By National Geographic Indonesia, Kamis, 7 Januari 2021 | 14:03 WIB
Deretan rumah tradisional tertata rapi mengikuti kode budaya dari leluhur. Pemandangan seperti ini dapat kita saksikan di Kampung Adat Bena, Desa Tiworiwu, Ngada. (Bayu D.M. Kusuma/National Geographic Traveler)

Teks dan foto oleh Bayu D.M. Kusuma

“Tolong fotokan, saya juga mau berpose seperti itu.”

“Boleh. Siap-siap ya!”

“Oke!”

“Kim, Siap! Hitungan ketiga ya.”

“Satu, dua, tiga... huppp!”

“Yeah!”

“Nah, seperti ini foto kamu, Kim.”

Nationalgeographic.co.id—Saya mengangsurkan kamera saku digital kepadanya. Lelaki berkulit bersih itu berseri-seri. Ia tampak cukup puas atas aksinya tadi.

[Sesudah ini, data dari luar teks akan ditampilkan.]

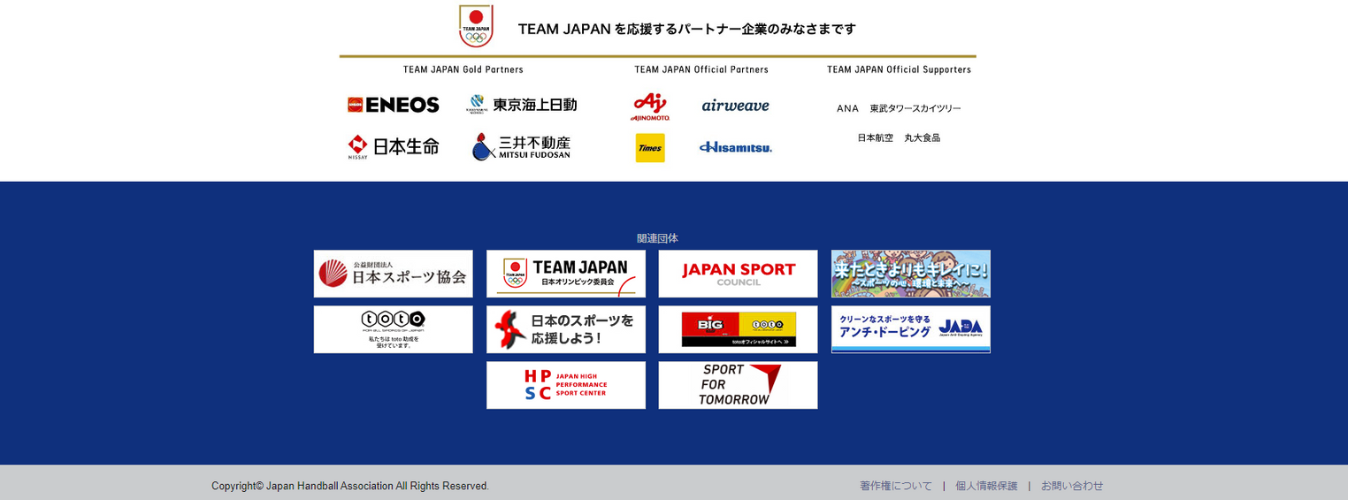Screen dimensions: 1348x500
Task: Click the Ajinomoto logo
Action: (650, 106)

Kami memang berasal dari latar belakang budaya yang berbeda. Tetapi, globalisasi dan teknologi membuat kami sama-sama paham soal fotografi levitasi—membuat foto dengan subjek yang tampak seolah-olah melayang. Meskipun saya tak terlampau jago dalam hal fotografi—hingga mampu menghasilkan foto levitasi—setidaknya kami dapat berbagi kebahagiaan (belakangan, Kim menunjukkan kepada saya foto-foto melayang yang dimilikinya di setiap destinasi menarik seantero jagat yang pernah dia kunjungi).

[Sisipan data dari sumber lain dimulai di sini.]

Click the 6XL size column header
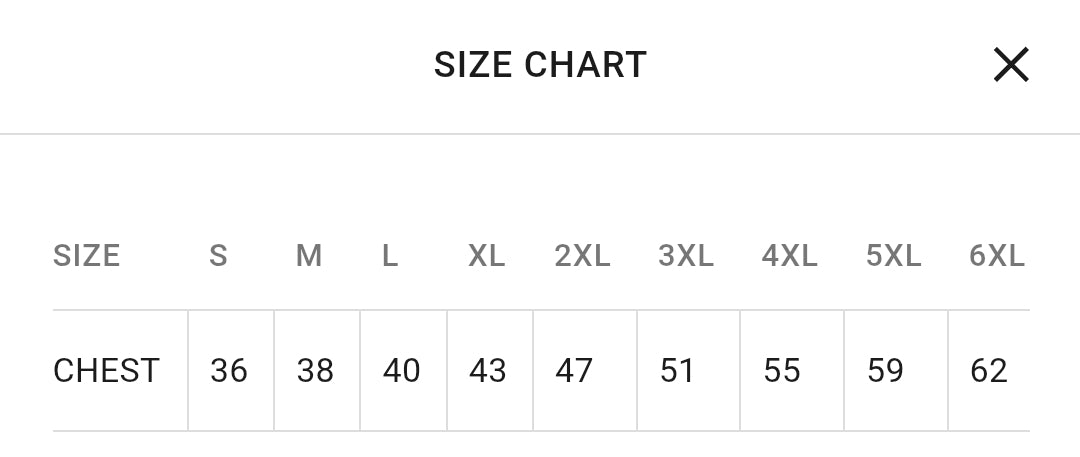 [x=997, y=256]
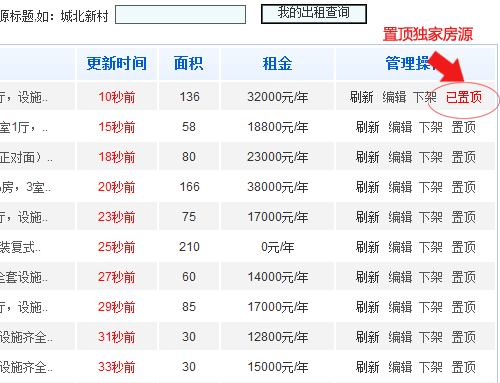Click the 我的出租查询 search button
This screenshot has width=500, height=383.
point(314,14)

Kim, lelaki yang murah senyum, bernama lengkap Seungkyu Kim. Pekerjaannya adalah manajer Good Travel, Inc.—badan usaha yang menawarkan paket ekowisata ke destinasi pilihan di Korea Selatan. “Ini bukan sembarang lanskap sawah. Bukan hanya indah untuk dipandang, melainkan juga ada makna dari pola sawah itu,” kata Ary Suhandi, yang memimpin Indecon—organisasi yang mendorong implementasi pariwisata berkelanjutan untuk sejumlah destinasi alam di negara ini.

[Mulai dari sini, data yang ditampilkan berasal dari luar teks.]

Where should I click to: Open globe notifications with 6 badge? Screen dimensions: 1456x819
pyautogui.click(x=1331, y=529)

Di puncak sebuah bukit di wilayah Cancar, Manggarai, kami menikmati sekaligus mengagumi keunikan bentang sawah milik masyarakat. Eberhardus Ardy Agus, pramuwisata yang berdiri di dekat Ary, juga ikut mempromosikan salah satu destinasi andalan Manggarai di Pulau Flores, Nusa Tenggara Timur itu.